From: Sabrina Dubroca <sd@queasysnail.net>
To: Ido Schimmel <idosch@nvidia.com>
Cc: Hangbin Liu <liuhangbin@gmail.com>,
netdev@vger.kernel.org, Jay Vosburgh <jv@jvosburgh.net>,
Andrew Lunn <andrew+netdev@lunn.ch>,
"David S. Miller" <davem@davemloft.net>,
Eric Dumazet <edumazet@google.com>,
Jakub Kicinski <kuba@kernel.org>, Paolo Abeni <pabeni@redhat.com>,
Jiri Pirko <jiri@resnulli.us>, Simon Horman <horms@kernel.org>,
Nikolay Aleksandrov <razor@blackwall.org>,
Shuah Khan <shuah@kernel.org>,
Stanislav Fomichev <sdf@fomichev.me>,
Kuniyuki Iwashima <kuniyu@google.com>,
Ahmed Zaki <ahmed.zaki@intel.com>,
Alexander Lobakin <aleksander.lobakin@intel.com>,
bridge@lists.linux.dev, linux-kselftest@vger.kernel.org
Subject: Re: [PATCH net-next 1/5] net: add a common function to compute features from lowers devices
Date: Wed, 10 Sep 2025 19:41:47 +0200 [thread overview]
Message-ID: <aMG4W9xUGxjLAVys@krikkit> (raw)
In-Reply-To: <aMGwcyKTvmz5StN1@shredder>
2025-09-10, 20:08:03 +0300, Ido Schimmel wrote:
> On Wed, Sep 10, 2025 at 04:29:35PM +0200, Sabrina Dubroca wrote:
> > 2025-08-31, 18:35:49 +0300, Ido Schimmel wrote:
> > > On Fri, Aug 29, 2025 at 09:54:26AM +0000, Hangbin Liu wrote:
> > > > Some high level virtual drivers need to compute features from lower
> > > > devices. But each has their own implementations and may lost some
> > > > feature compute.
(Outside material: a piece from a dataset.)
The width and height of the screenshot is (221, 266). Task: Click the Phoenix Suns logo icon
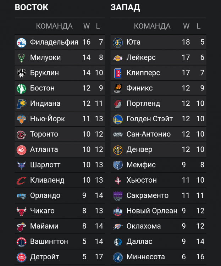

Let's use one common function to compute features
> > > > for kinds of these devices.
> > > >
> > > > The new helper uses the current bond implementation as the reference
> > > > one, as the latter already handles all the relevant aspects: netdev
> > > > features, TSO limits and dst retention.
> > > >
> > > > Suggested-by: Paolo Abeni <pabeni@redhat.com>
> > > > Signed-off-by: Hangbin Liu <liuhangbin@gmail.com>
> > > > ---
> > > > include/linux/netdevice.h | 19 ++++++++++
> > > > net/core/dev.c | 79 +++++++++++++++++++++++++++++++++++++++
> > > > 2 files changed, 98 insertions(+)
> > > >
> > > > diff --git a/include/linux/netdevice.h b/include/linux/netdevice.h
> > > > index f3a3b761abfb..42742a47f2c6 100644
> > > > --- a/include/linux/netdevice.h
> > > > +++ b/include/linux/netdevice.h
> > > > @@ -5279,6 +5279,25 @@ int __netdev_update_features(struct net_device *dev);
> > > > void netdev_update_features(struct net_device *dev);
> > > > void netdev_change_features(struct net_device *dev);
> > > >
> > > > +/* netdevice features */
> > > > +#define VIRTUAL_DEV_VLAN_FEATURES (NETIF_F_HW_CSUM | NETIF_F_SG | \
> > > > + NETIF_F_FRAGLIST | NETIF_F_GSO_SOFTWARE | \
> > > > + NETIF_F_GSO_ENCAP_ALL | \
> > > > + NETIF_F_HIGHDMA | NETIF_F_LRO)
> > > > +
> > > > +#define VIRTUAL_DEV_ENC_FEATURES (NETIF_F_HW_CSUM | NETIF_F_SG | \
> > > > + NETIF_F_RXCSUM | NETIF_F_GSO_SOFTWARE | \
> > > > + NETIF_F_GSO_PARTIAL)
> > > > +
> > > > +#define VIRTUAL_DEV_MPLS_FEATURES (NETIF_F_HW_CSUM | NETIF_F_SG | \
> > > > + NETIF_F_GSO_SOFTWARE)
> > > > +
> > > > +#define VIRTUAL_DEV_XFRM_FEATURES (NETIF_F_HW_ESP | NETIF_F_HW_ESP_TX_CSUM | \
> > > > + NETIF_F_GSO_ESP)
> > > > +
> > > > +#define VIRTUAL_DEV_GSO_PARTIAL_FEATURES (NETIF_F_GSO_ESP)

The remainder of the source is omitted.